Friday 16 May 2014

Double Jeopardy Part I [Review: Muppets Most Wanted]

I waited years for a decent adaptation of Dostoyevsky's The Double - then two come along at once! A sincere but naive young man works in a backbreaking and thankless role - managing a cabaret show. Every decision he takes seems to backfire, and just when things can't get any worse a mysterious stranger appears, almost identical to the hero yet effortlessly popular and successful, and worse - nobody else notices the difference.

There are many ways of indicating to the audience that what they are watching is actually psychodrama. Muppets Most Wanted takes an unusual approach. At first glance everything appears normal but if you look closely you may notice that almost all of the characters are portrayed by brightly coloured puppets, clearly to indicate that they are aspects of Kermit's splintered personality.

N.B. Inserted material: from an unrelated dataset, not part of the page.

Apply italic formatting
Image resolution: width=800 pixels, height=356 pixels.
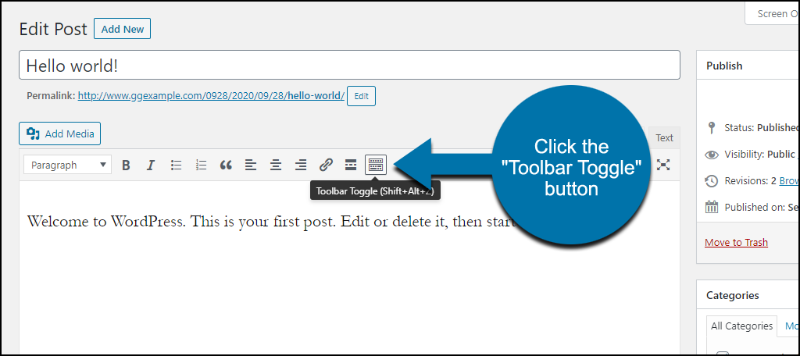coord(151,166)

The cause of the splintering becomes clear: Kermit's longstanding internal conflict over his feelings for Miss Piggy. Now his ego is banished to a metaphorical Siberian prison while his id, in the form of Constantine, runs the show in more ways than one. However a series of subtle cinematic devices serve to indicate that they are two sides of the same frog - the beauty spot that supposedly distinguishes them but can appear or disappear too easily, or the beautifully filmed scene where the two characters see each other through a mirror. Admittedly it's a loose adaptation but I think Dostoyevsky would be proud to think that his work had inspired this intelligent and challenging film.

2 comments:

Maurice Mitchell said...

This movie is a lot deeper than I thought. I'll have to watch this classic art film. LOL Very funny stuff

Theresa H Hall said...

I don't know how I will convince my jazz playing husband to take me to see this in the theatre. I'll have to trick him. What fun these characters are.